Airway responsiveness to indirect stimuli correlates positively with airway inflammation. In atopic asthmatics, allergen inhalation is associated with an influx of inflammatory cells and increased responsiveness to the direct-acting stimuli methacholine at 3 and 24 h after exposure. We have shown mannitol responsiveness decreases 3 h after allergen inhalation. The current investigation assessed mannitol responsiveness 24 h after allergen challenge. Eleven mild atopic asthmatics completed allergen challenges on two separate occasions. In random order, methacholine or mannitol challenges were performed 24 h pre- and post-allergen challenge. Levels of fractional exhaled nitric oxide were also measured. Allergen challenge increased airway responsiveness to methacholine 24 h postchallenge; the geometric mean (95% CI) methacholine PC20 decreased from 5.9 mg/ml (1.8-19.4) to 2.2 mg/ml (0.81-5.89); P = 0.01. This coincided with a significant increase (P = 0.02) in FeNO levels.
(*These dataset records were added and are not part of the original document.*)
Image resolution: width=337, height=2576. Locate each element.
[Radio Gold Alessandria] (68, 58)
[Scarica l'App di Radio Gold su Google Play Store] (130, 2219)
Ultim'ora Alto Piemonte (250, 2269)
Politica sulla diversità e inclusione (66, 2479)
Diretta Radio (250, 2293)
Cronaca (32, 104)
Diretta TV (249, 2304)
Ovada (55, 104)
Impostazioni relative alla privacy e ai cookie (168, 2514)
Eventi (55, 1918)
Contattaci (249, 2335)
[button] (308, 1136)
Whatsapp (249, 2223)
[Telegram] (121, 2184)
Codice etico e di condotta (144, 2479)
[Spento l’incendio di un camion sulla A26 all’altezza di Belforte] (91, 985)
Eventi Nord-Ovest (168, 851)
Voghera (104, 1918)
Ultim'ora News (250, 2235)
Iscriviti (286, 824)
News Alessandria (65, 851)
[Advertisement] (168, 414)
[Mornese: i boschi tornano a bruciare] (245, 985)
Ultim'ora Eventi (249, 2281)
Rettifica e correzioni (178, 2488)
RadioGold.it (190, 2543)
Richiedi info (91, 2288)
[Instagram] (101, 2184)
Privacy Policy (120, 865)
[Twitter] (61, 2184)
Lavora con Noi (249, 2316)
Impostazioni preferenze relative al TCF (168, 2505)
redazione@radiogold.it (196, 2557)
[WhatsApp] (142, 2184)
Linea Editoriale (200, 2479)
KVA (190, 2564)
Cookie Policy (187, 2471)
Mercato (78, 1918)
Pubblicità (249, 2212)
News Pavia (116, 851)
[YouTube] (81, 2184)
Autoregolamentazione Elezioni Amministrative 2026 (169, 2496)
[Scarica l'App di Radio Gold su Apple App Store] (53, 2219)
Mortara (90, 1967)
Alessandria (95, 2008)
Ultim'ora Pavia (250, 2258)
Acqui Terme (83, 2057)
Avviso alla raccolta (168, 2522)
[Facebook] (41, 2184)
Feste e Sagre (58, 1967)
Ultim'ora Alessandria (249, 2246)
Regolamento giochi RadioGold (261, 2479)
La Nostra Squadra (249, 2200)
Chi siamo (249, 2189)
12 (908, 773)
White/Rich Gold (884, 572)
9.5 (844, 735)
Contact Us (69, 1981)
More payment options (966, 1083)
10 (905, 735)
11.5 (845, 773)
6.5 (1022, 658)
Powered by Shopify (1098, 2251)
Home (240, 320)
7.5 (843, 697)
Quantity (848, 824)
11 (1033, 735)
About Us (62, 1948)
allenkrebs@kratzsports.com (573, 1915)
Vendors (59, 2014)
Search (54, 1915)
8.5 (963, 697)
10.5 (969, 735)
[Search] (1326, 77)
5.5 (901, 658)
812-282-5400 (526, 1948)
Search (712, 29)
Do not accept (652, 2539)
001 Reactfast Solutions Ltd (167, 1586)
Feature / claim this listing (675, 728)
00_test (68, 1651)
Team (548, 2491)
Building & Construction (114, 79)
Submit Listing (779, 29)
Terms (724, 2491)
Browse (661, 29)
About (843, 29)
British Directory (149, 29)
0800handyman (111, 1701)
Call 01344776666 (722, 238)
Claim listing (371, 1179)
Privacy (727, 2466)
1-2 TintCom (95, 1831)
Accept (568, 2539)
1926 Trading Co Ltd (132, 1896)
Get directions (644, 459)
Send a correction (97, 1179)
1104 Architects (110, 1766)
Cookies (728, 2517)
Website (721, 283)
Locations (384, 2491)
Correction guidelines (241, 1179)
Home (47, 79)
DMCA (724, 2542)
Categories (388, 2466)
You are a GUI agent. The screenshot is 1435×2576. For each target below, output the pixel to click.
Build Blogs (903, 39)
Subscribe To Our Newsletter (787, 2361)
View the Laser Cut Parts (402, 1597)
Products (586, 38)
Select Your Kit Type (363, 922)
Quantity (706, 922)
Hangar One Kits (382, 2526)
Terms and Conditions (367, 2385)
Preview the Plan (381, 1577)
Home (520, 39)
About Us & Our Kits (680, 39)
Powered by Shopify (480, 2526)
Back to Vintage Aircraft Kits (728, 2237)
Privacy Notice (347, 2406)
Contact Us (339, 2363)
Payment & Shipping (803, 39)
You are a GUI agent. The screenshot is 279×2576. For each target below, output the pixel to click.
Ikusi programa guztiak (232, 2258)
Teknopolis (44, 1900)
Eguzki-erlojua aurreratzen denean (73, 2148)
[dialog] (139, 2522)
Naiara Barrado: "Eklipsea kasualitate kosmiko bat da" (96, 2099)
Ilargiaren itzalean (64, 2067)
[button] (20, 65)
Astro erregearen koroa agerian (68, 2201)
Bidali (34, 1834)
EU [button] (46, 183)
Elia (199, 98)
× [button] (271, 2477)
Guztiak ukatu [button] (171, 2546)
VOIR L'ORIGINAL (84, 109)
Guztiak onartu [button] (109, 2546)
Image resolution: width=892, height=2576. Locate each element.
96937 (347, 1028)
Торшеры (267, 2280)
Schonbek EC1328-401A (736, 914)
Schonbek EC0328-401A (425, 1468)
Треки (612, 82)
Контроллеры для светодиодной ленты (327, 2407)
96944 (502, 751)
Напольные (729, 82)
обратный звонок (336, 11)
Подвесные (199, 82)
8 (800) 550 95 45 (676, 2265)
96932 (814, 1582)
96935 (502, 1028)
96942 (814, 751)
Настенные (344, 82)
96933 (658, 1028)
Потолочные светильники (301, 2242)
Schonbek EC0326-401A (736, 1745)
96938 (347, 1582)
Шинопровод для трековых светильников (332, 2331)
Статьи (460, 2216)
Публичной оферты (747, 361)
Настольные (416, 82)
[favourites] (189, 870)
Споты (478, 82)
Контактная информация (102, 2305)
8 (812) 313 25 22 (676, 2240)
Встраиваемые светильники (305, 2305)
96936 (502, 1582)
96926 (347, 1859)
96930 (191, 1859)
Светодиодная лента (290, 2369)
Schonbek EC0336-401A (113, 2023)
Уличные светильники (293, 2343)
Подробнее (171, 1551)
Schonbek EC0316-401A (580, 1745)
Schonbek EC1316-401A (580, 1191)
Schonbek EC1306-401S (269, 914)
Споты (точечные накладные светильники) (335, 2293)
Conversely, allergen challenge decreased airway responsiveness to mannitol; geometric mean (95% CI) dose-response ratio was significantly higher after allergen exposure (57 mg/% FEV1 fall [27-121] to 147 mg/% FEV1 fall [57-379]; P = 0.03), and FeNO levels were not significantly increased (P = 0.054). Allergen-induced changes in airway responsiveness to direct and indirect stimuli are markedly different. The loss in responsiveness to mannitol is likely not explainable by a refractory state. The effect(s) of allergen exposure on airway responsiveness to indirect-acting stimuli require further investigation.